Macro/consumer tailwinds: News flow highlights that wealthier shoppers may benefit from President Trump’s new tax bill (larger refunds), which can support discretionary/off-price demand.
Analyst support: Multiple firms are constructive into 2026 with raised price targets and several Buy/Overweight ratings; JPMorgan even added ROST to its Analyst Focus List.
Fundamentals (recent quarter): Solid top-line growth and EPS growth keep the longer-term bull case intact.
or 183 (S
before a clean push higher.
Latest reported quarter: 2026/Q3. Growth: Revenue rose to 5.6009B (+10.44% YoY). Net income increased to 511.9M (+4.73% YoY). EPS increased to 1.58 (+6.76% YoY). Quality/mix: Growth is positive, but profitability expansion lagged sales because gross margin declined to 28% (-1.20% YoY). Net: good growth profile with some margin compression to monitor.
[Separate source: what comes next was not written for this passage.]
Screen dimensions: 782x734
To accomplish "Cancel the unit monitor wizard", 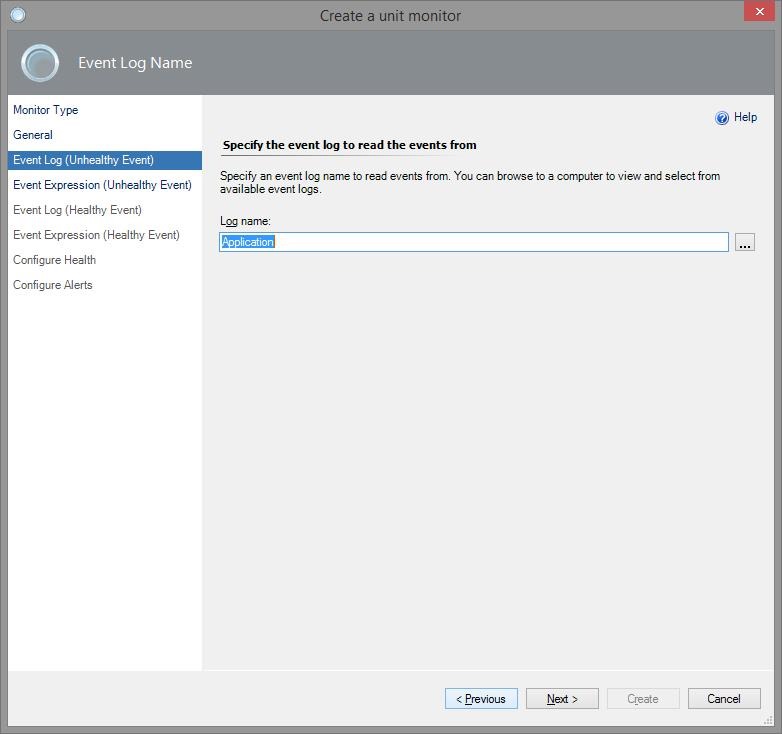I will (723, 699).
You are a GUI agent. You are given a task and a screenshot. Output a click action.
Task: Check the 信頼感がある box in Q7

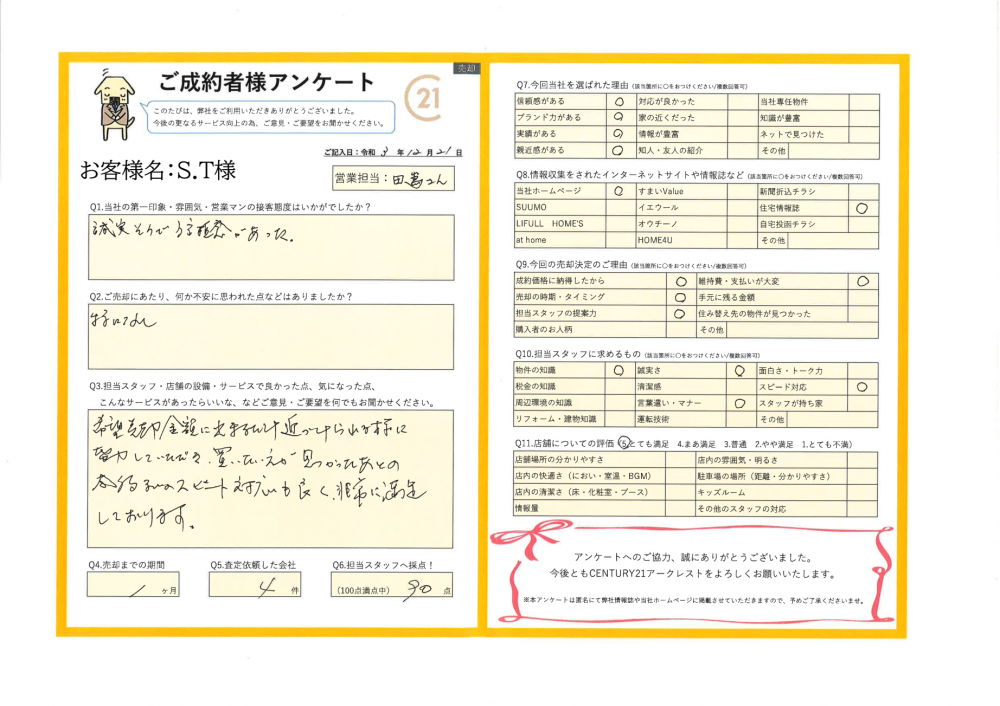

Recent trend: Clear upward bias in targets and generally supportive ratings. JPMorgan raised PT to 215 (Overweight) and added ROST to its Focus List; Deutsche resumed at Buy with 221; Barclays raised to 205 (Overweight); Wells Fargo and Baird raised to 200 (Overweight/Outperform); TD Cowen raised to 203 (Buy); Guggenheim initiated Buy at 199. More cautious voices (UBS Neutral at 181; Bernstein Market Perform at 170) still exist but are in the minority. Wall Street pros: Off-price model durability, inventory discipline, and potential macro tailwinds (tax refunds, lower rates/gas, easier compares) supporting comps and earnings momentum. Wall Street cons: Demand uncertainty and the need for stock selection in retail; margin pressure (gross margin down YoY) could limit multiple expansion. Influential trading check: No notable hedge fund/insider trend signals provided (both neutral), and no congress trading data in the last 90 days.